Data extracts below:
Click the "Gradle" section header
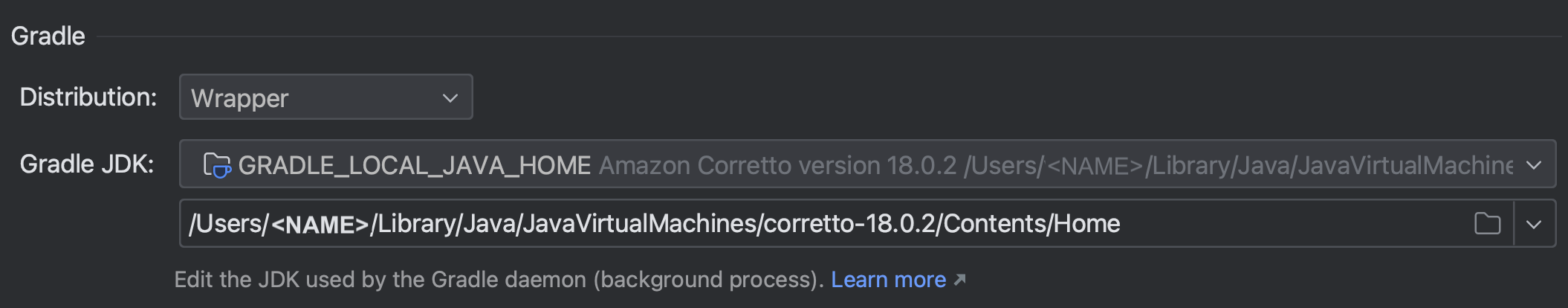The image size is (1568, 308). click(x=48, y=36)
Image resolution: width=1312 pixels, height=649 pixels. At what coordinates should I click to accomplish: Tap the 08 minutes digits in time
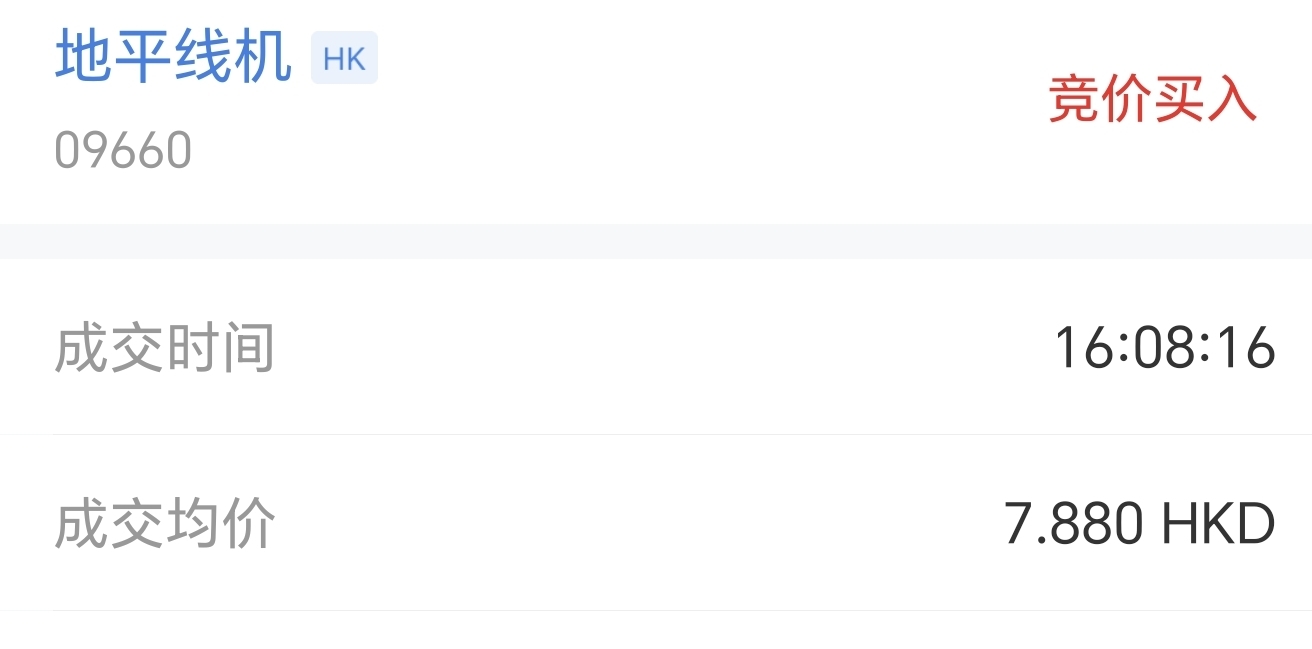tap(1166, 348)
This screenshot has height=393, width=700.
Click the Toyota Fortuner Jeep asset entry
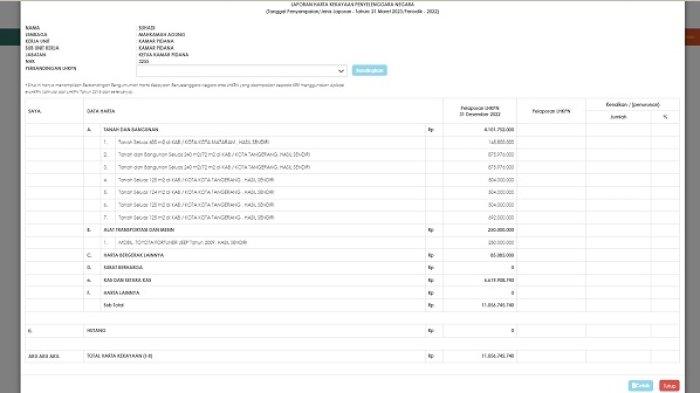click(x=183, y=242)
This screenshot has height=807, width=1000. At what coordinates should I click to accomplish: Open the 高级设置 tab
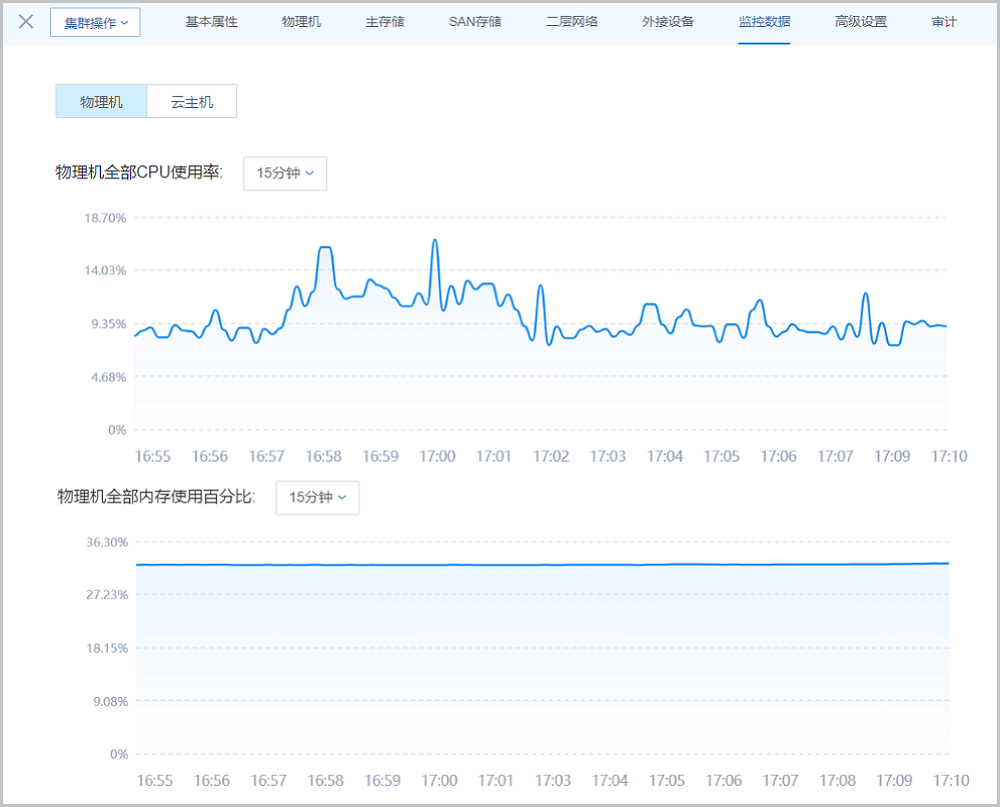(860, 22)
End of Data extracts.
Omit the pictures. Write out exactly the lines from the one containing "This screenshot has height=807, width=1000." through the last line of the entries, both of them included.

■ Task output
This screenshot has height=807, width=1000. At what coordinates should I click to accomplish: Open the 高级设置 tab
(860, 22)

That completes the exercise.